The $k=0$ term vanishes. The $k=0$ contribution is $\tfrac{a_0}{\sqrt N}\,11^T$, where $1\,1^T$ is the all‑ones matrix. This rank-1 matrix has one eigenvalue $a_0\sqrt N$ since $1\,1^T$ has a single nonzero eigenvalue $N$ and $N-1$ zero eigenvalues. Thus it contributes a spike at $\lambda_i = a_0\sqrt N$ in the ESD $\displaystyle \mu_{Y_N}=\tfrac1N\sum_i\delta_{\lambda_i(Y_N)}$, but the single spike carries mass $1/N$, so it vanishes as $N\to\infty$. The ESD ignores a single spike.

The $k=1$ term contributes \[ a_1\,X_{ij} = \alpha\,X_{ij}, \quad \alpha = \mathbb{E}\bigl[\sigma(Z)\,Z\bigr], \quad Z\sim\mathcal N(0,1). \]

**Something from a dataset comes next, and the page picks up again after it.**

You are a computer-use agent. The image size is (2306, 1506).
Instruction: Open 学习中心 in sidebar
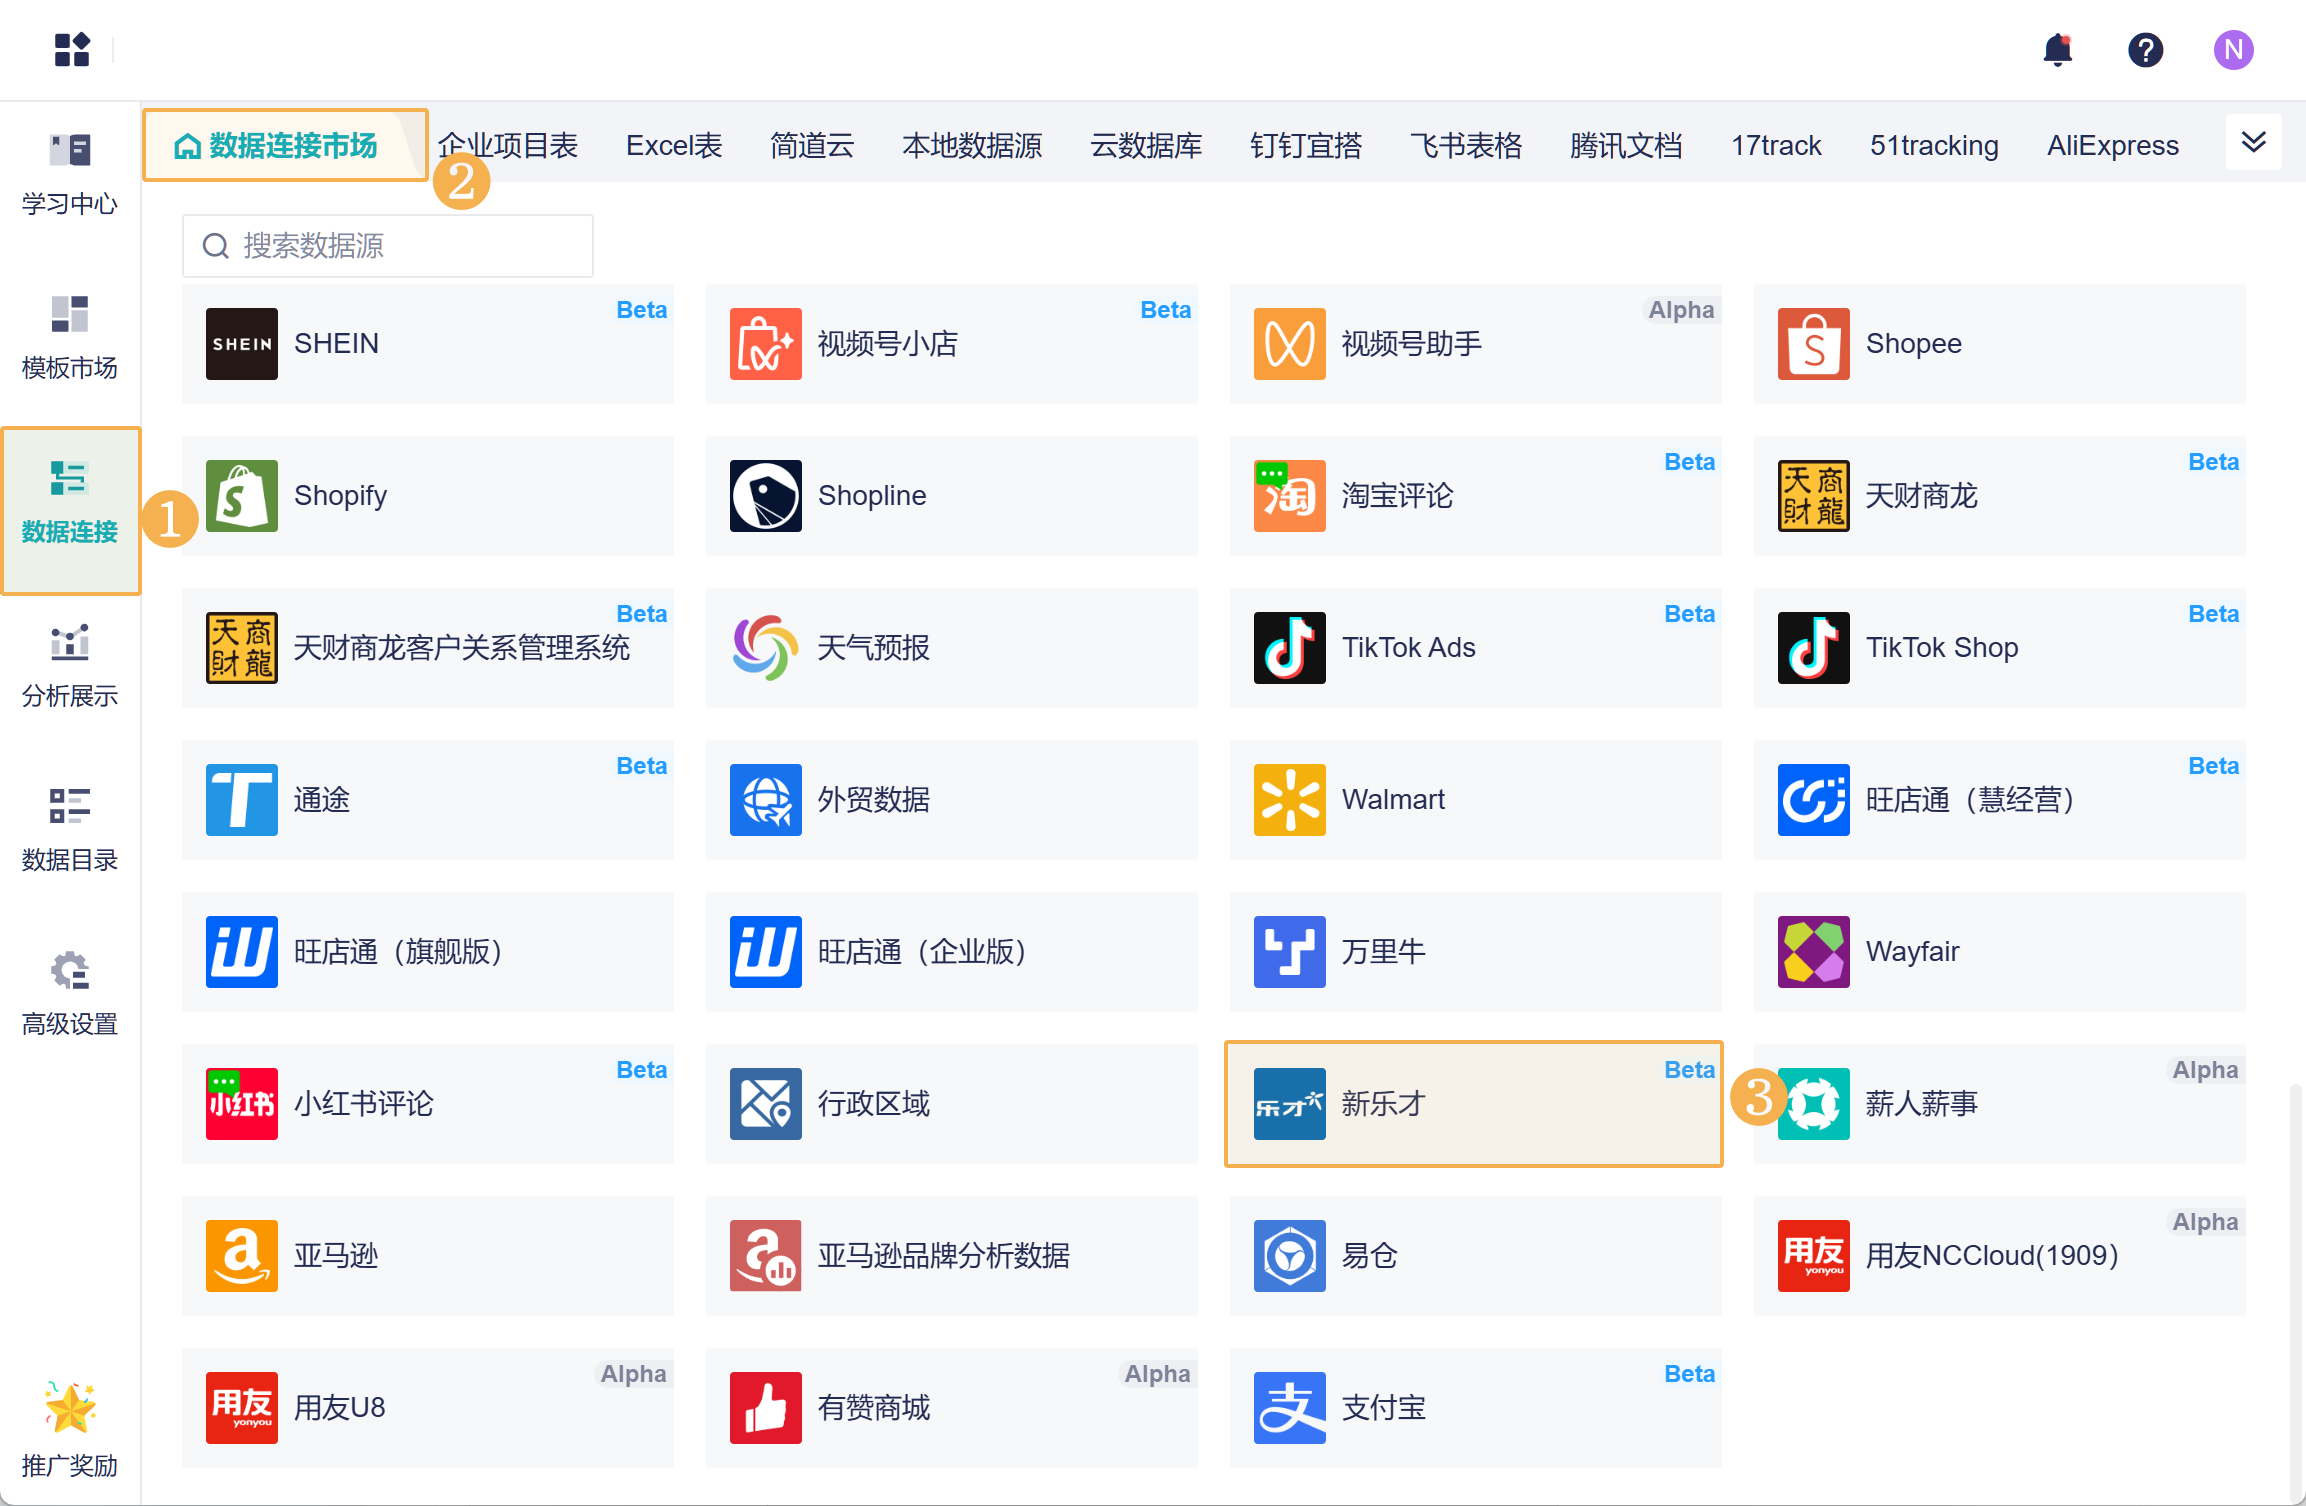point(70,174)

Defining \[ Q_{ij} := \frac{1}{\sqrt N}\,He_2\bigl(\sqrt N\,X_{ij}\bigr) = \sqrt N\,X_{ij}^2 - \frac{1}{\sqrt N}, \] the $k=2$ term can be written \[ a_2\,Q_{ij}. \] Hence
\[ Y_N = \alpha\,X + a_2\,Q + R, \] where $R$ collects the Hermite–$k$ pieces for $k\ge3$.

2. Matrix‐power formula

For any matrix $M$, \[ (M^\ell)_{i j} =\sum_{i_{2},\dots,i_{\ell}} M_{i\,i_{2}}\;M_{i_{2}\,i_{3}}\;\cdots\;M_{i_{\ell}\,j}, \] so \[ \mathrm{tr}(M^\ell) =\sum_{i_{1},i_{2},\dots,i_{\ell}} M_{i_{1}i_{2}}\;M_{i_{2}i_{3}}\;\cdots\;M_{i_{\ell}i_{1}}. \]

3. Expansion of $\mathrm{tr}(Y_N^\ell)$

\[ \mathrm{tr}\bigl(Y_N^\ell\bigr) =\sum_{i_{1},\dots,i_{\ell}} \bigl(\alpha X+a_2 Q+R\bigr)_{i_1 i_2}\, \cdots\, \bigl(\alpha X+a_2Q+R\bigr)_{i_\ell i_1}. \]

Taking expectations and dividing by $N$ kills almost every term. Only two types survive:

  1. Pure linear $(\alpha X)^\ell$.
  2. Pairings of the $Q$–factors in even numbers (Wick contractions).

4. Wigner‐pairing and combinatorics

By the definition of Wigner matrix, $\mathbb{E}[X_{ij}]=0,\;\text{Var}[X_{ij}]=1/N$, so even if the true law of $X_{ij}$ is not Gaussian, we treat it “as if” it were Gaussian and consider its fourth moment is $\mathbb{E}[X_{ij}^4]\approx3/N^2$. Using them, we know \[ \mathbb{E}[Q_{ij}] = \sqrt N \mathbb{E}[X_{ij}^2] - \frac{1}{\sqrt N} = \sqrt N \bigl( \text{Var}[X_{ij}] - \mathbb{E}[X_{ij}]^2 \bigr) - \frac1N = 0. \] Also, \[ \mathbb{E}[Q_{ij}]=0, \quad \mathbb{E}[Q_{ij}^2] =N\,\mathbb{E}[X_{ij}^4] \;-\;2\,\mathbb{E}[X_{ij}^2] \;+\;\frac1N =\frac{2}{N}, \] and if ${i,j}\neq{k,\ell}$, then $Q_{ij}$ and $Q_{k\ell}$ are independent so $\mathbb{E}[Q_{ij}Q_{k\ell}]= 0・0 = 0$.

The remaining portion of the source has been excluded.